バンドを経て、新天地へ。Suchmosギタリスト・TAIKINGソロ活動開始の今に迫る。

特集連載

第10回

「ひとりの音楽家としてバンドという枠を超えてチャレンジしたいっていうすごいシンプルなところ」

── ソロ活動のきっかけは、やはりバンドの活動休止が大きかったんですか?

TAIKING 実際にアナウンスされたのは7月だったんですけど、気持ちとしてはソロでも活動したいなっていうのはずっとあったんですよね。だからバンドが止まる前からスタッフとも話はしていましたし、構想としては1年くらい前から考えていました。

── Suchmosに加入される前はひとりで音楽制作をされていたんですよね?

TAIKING 作編曲をひとりでやっていました。だからスタイルとしてはひとりで音楽制作をできる体制は持ってはいたんですけど、バンドに入ってからは常にみんなで作っていたので、ずっと封印状態だったんですよね。特に僕らはセッションを軸に曲作りをしていて、いいものができたらそこを膨らませていって構築していくっていうような作り方だったので。

── じゃあ真逆というか、ソロとバンドでは曲作りのアプローチが全然違うわけですね。

TAIKING ソロの方がどちらかというとロジカルな印象ですね。こういうビートの曲がいいなと思ったらまずはドラムから打ち込んでいってベースを乗せて、ピアノを弾いてギターを弾いて、最後に歌を歌ってっていう感じで、ひとつひとつイメージに沿って構築していく感じなんですよね。だからわりとナウいというか(笑)、今っぽい作り方かなと。
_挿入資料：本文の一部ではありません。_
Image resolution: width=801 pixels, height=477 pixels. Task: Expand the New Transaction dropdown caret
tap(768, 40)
── 1年くらい前からソロ活動の構想が芽生えていたということですが、それは自然とそういうふうな思いが強くなっていったという感じですか?

TAIKING そうですね、自然と、というのが一番近いかもですね。やっぱりそこにはコロナが影響していて、自粛期間にデモ作りを始めたんですよ。最初は普通にコロナが収束してバンド活動ができるようになった時のためにと思ってやっていたんです。そしたらそのうちに、バンドでやるにはちょっと合わないかもしれないけど自分的にはいいなと思えるものもできるようになって、そっちはそっちで録音しておこうっていう2軸ができたんですよね。

── バンドのモチベーションって、やっぱり仲間に認めてもらいたいというか、仲間といい音楽を共有したいということがまずはあると思うんですよね。
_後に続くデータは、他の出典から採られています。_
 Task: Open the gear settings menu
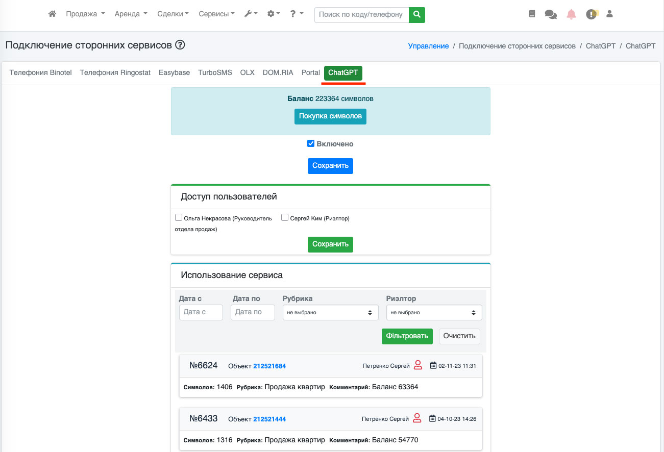pyautogui.click(x=274, y=14)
TAIKING このメロディ、YONCEに歌ってもらいたい、とかですよね。

── ええ。ではソロの場合に感じているモチベーションは何ですか?

TAIKING やっぱりひとりの音楽家としてバンドという枠を超えてチャレンジしたいっていうすごいシンプルなところですよ。自分の可能性を広げて行ってトライできるところは全部していくっていう心構えというか。あとモチベーションになったのは、YONCEがカッコ良すぎたから憧れちゃったっていうのはあるかもしれないです(笑)。おれも歌う!って。

── めちゃくちゃピュアですね(笑)。

TAIKING カッコいいものはカッコいいから(笑)。ムカつくくらいカッコいいんで。それこそ2年前に横浜スタジアムでライブをやったんですけど、あいつが「Yeah!」って言うだけで3万人が「Yeah!」って言うんですよ。何それ!って(笑)。ま、YONCEだけじゃなくバンドメンバーみんなカッコいいんで、じゃあおれが全部やろっかなって(笑)。だからソロ作品はギターだけじゃなくて全部のパートを自分ひとりでやっちゃいました。

── ということは、バンドがあったからこそソロに向かえたわけですね?

TAIKING 本当にそうですね。みんなとセッションで作っていく面白さももちろんあるんですけど、ひとりで作詞作曲編曲、プレイまで全部やることに対しての面白味って、また全然違うんですよね。それって一方を知っているからこそ感じられる面白さなんだなって思います。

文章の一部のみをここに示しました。